Than the summer's dewy rose:
In the ev❜ning brighter far

Than the ocean-bathed star.

And when Night, the friend of love,

Bids the silent hour improve,

To the ravish'd senses She

Gives joy, and bliss, and ecstasy.

THE

RENOWNED HISTORY AND RARE

ACHIEVEMENTS

OF

JOHN WILKES.

AN HEROIC BALLAD.

DICERE RES GRANDES NOSTRO DAT MUSA POETE.

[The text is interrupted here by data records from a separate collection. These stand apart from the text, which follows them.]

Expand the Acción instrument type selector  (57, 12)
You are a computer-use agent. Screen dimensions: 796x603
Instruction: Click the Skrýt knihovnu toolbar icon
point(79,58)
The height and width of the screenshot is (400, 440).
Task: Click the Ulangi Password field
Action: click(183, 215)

FULL often I have read, inscrib’d

On parchment and on vellum,

The deeds of ancient heroes and

The chances that befel 'em ;

And ballads I have heard rehears'd

By harmonists itinerant,

Who modern worthies celebrate,

Yet scarcely make a dinner on't:

Some of whom sprang from noble race,

And some were in pigstye born;

Persius, Sat. 1.

Dependent upon royal grace,
Or triple tree of Tyburn.

And sundry gallants yet unsung,
Who scarcely have their fellows,
Amendments move in parliament,

Or live by mending bellows :

But of all who were or will be sung

In solemn stave or ditty,

There's none can vie with JOHNNY WILKES,

The Chamberlain of the City.

CHORUS.

JOHN WILKES he was for Middlesex,
They chose him knight of the shire':
And he made a fool of Alderman BULL,
And call'd Parson HORNE a lyar.

Homer, for provender and fame,
When he was blind and pennyless,
Descanted of the Spartan Dame

Who a cuckold made of Menelaus:

His heroes' sounding names you've heard,

Whose blood or brains were spill'd in

Troy's siege, as long as Nestor's beard,
Which rooks their nests did build in.

Virgil Æneas sung, of yore

Approv❜d a valiant soldier;

Thro' slaughter, smoke, and flame, he bore

His dad upon his shoulder:

(Else had some swaggering Grecian boy

Soon made a hole in his skin,

And spitted him in burning Troy

To roast like a pork griskin.)
Æneas hence for piety

Was fam'd, or folks belie him;
Yet Helenus was as good as he,

And chaplain to King Priam.

But why the merits do I vaunt

Of chaplain or of layman?

JOHN WILKES was brave as John of Gaunt,

Religious as a Bramin:

Where wit or weapon came in play

Nothing for JOHN was too hard;

He wrote against the King all day,

And at night he fought his Steward.*

* A minute detail of the duel which Mr. Wilkes fought with Lord Talbot, Steward of the Household, is given in "Letters to " and from Mr. Wilkes," published in 1769.